Моего папу и Эйнштейна объединял поворот их биографий: оба относились к еврейским иммигрантам, однако с помощью выдающихся научных достижений смогли разорвать порочный круг предрассудков. В детстве, проведенном в нью-йоркском округе Вестчестер, я чувствовал себя изгоем, причем некоторые родители даже запрещали мне играть с их детьми, поскольку – совершенно беспочвенно – опасались распространения идей большевизма через меня, тогда еще маленького ребенка. Гордость и чувство защищенности охватывали меня при мысли о всемирном безмерном уважении по отношению к Эйнштейну, принадлежащему к еврейской нации.

Сочетание профессионализма учителей, сосредоточенности моей семьи на вопросах образования и особенно моей страсти просиживать долгие часы перед микроскопом позволило мне получить докторскую степень в области клеточной биологии и постоянную академическую должность в Школе медицины и общественных наук Университета Висконсина. По иронии судьбы только когда я ушел с работы и начал заниматься «новой наукой», включавшей исследования по квантовой механике, я начал до конца осознавать значимость глубочайшего вклада Эйнштейна и в науку, и непосредственно в наш мир.

Хотя я преуспевал в учебе и науке, во всем остальном, особенно в отношениях, я служил образцом нестабильности. И более того – еще слишком молодой и эмоционально неустойчивый, в двадцать лет я уже женился, а через десять лет своими мыслями о разводе вызвал крайнее недовольство у папы, считавшего брак всего лишь сделкой.

Теперь-то я вижу, что папа на самом деле так полагал. В 1919 году ему пришлось эмигрировать из России, охваченной голодом, революцией да еще и погромами, и с неимоверным трудом начинать все заново, стараться выживать. Вот мой папа и определял семейные отношения как рабочее партнерство, где брак выполнял роль только средства выживания вроде подбора невест по почте трудолюбивыми первопроходцами, поселившимися в 1800-х на Диком Западе.
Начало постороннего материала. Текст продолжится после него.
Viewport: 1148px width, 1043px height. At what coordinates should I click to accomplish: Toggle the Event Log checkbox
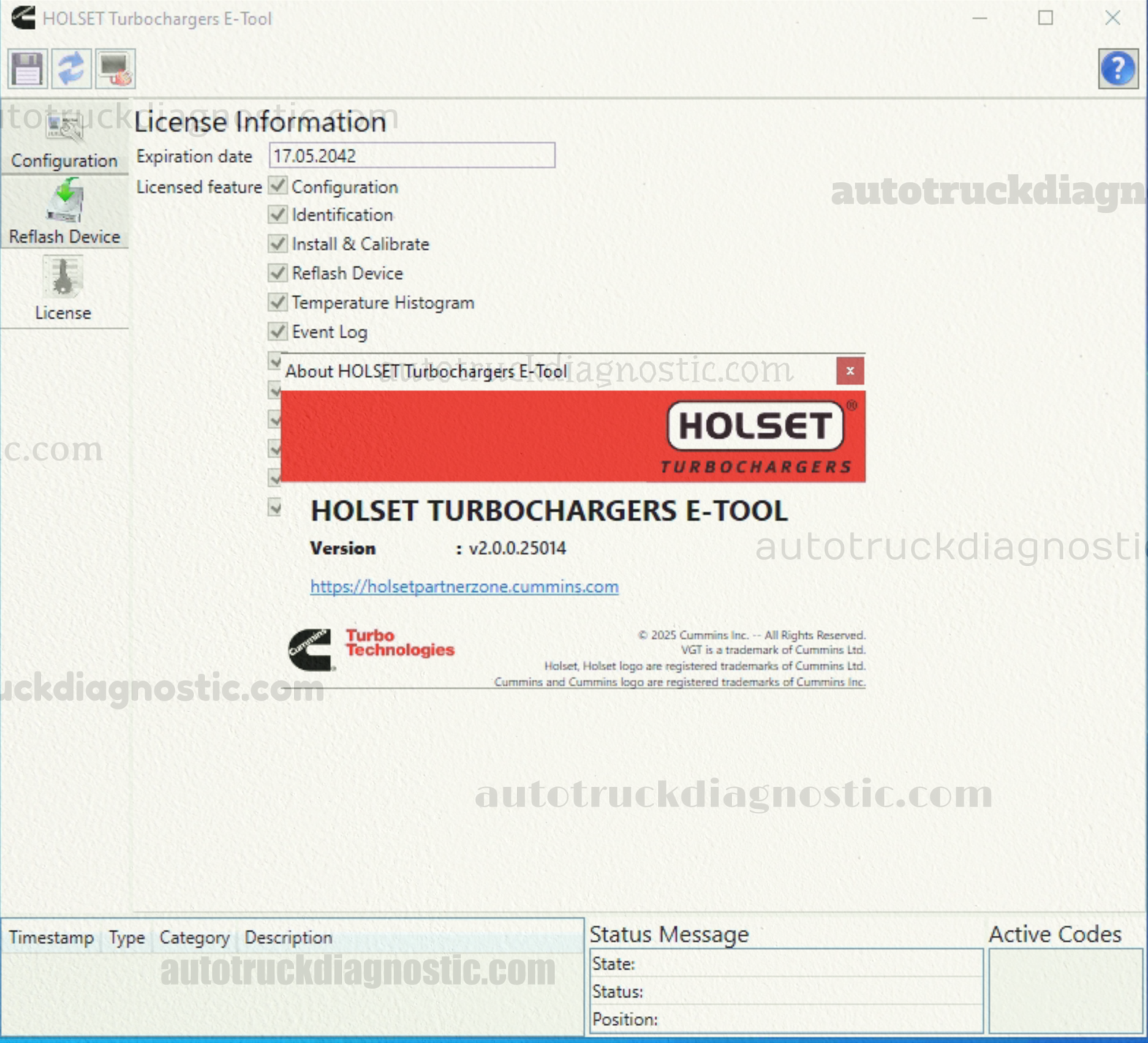[x=278, y=331]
Кажется, брак моих родителей перекликался с позицией папы «работа превыше всего», хотя моя мать, коренная американка, не разделяла такую философию. Родители трудились в поте лица шесть дней в неделю в успешном семейном бизнесе, но никто из их детей не может вспомнить, как мама с папой целуются или погружены в романтические переживания. Уже в подростковом возрасте я замечал назревающий кризис в их браке, поскольку пьянство отца серьезно усугубила ругань мамы, вызванная отношениями без любви. Мы втроем, с моим младшим братом и сестрой, в ужасе прятались в шкафах, ведь наш некогда мирный дом сотрясали бесконечные оскорбления. Временное перемирие возникло лишь с решением родителей, оставшихся вместе из-за детей, жить в разных спальнях. В 1950-х годах многие несчастливые семьи так и поступали, но в случае моих родителей модель их токсичных отношений нанесла несравнимо большую травму их детям, чем могло бы нанести расставание.